Goal —
Judge whether each statement below agrees with the GitHub thread, answering yes or no and quoting the words of the thread that decide it. 1. The citeseer dataset is absent from the master branch. 2. rmurphy2718 proposes that the object in MyMotifsApp be named MyFractalApp. 3. viniciusvdias intends MyFractalApp to serve as a general template for applications.

Ok, lets move this to another issue please.

viniciusvdias commented 5 years ago

About the citeseer dataset, it is missing in the master branch, check the working pull request #4. The file is here: https://github.com/dccspeed/fractal/tree/vd_doc_project_structure/data

rmurphy2718 commented 5 years ago

Sounds great, I'll move that into another issue and then take a look at the working pull request!

rmurphy2718 commented 5 years ago

In your MyMotifsApp, I think you should have object MyMotifsApp extends Logging { instead of object MyFractalApp extends Logging {

am I right?

At least because the directory structure already includes a MyFractalApp which messes up the build.

viniciusvdias commented 5 years ago

Yes, sure. My intend with MyFractalApp is to be a general template for applications. You can add you app file anywhere and pass the correct class name to the script that should work.

Collected material —
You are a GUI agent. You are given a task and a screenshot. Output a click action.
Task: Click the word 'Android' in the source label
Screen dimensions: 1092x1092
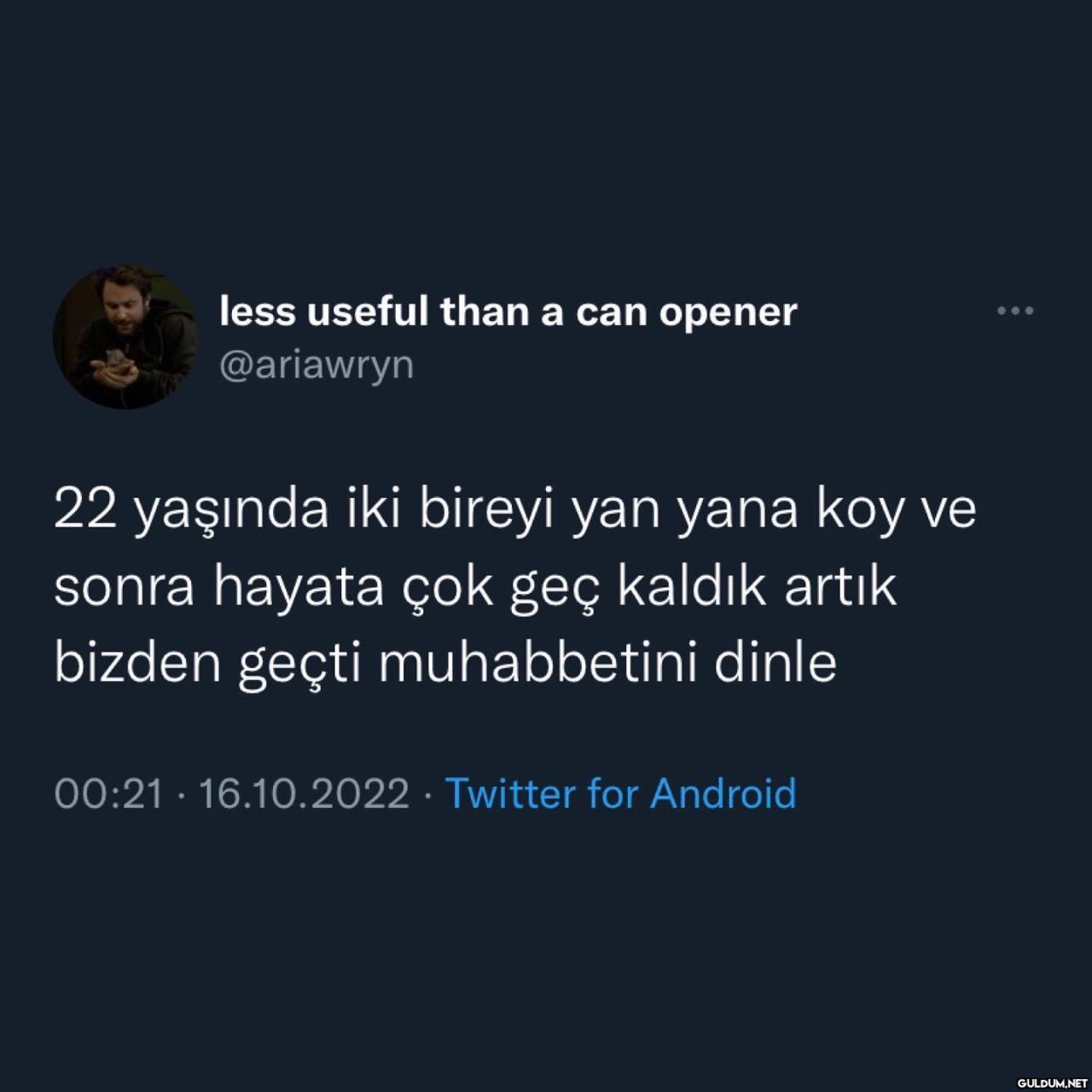[723, 793]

Result of this task —
1. Yes: "it is missing in the master branch"
2. No: "you should have object MyMotifsApp extends Logging { instead of object MyFractalApp extends Logging {"
3. Yes: "My intend with MyFractalApp is to be a general template for applications."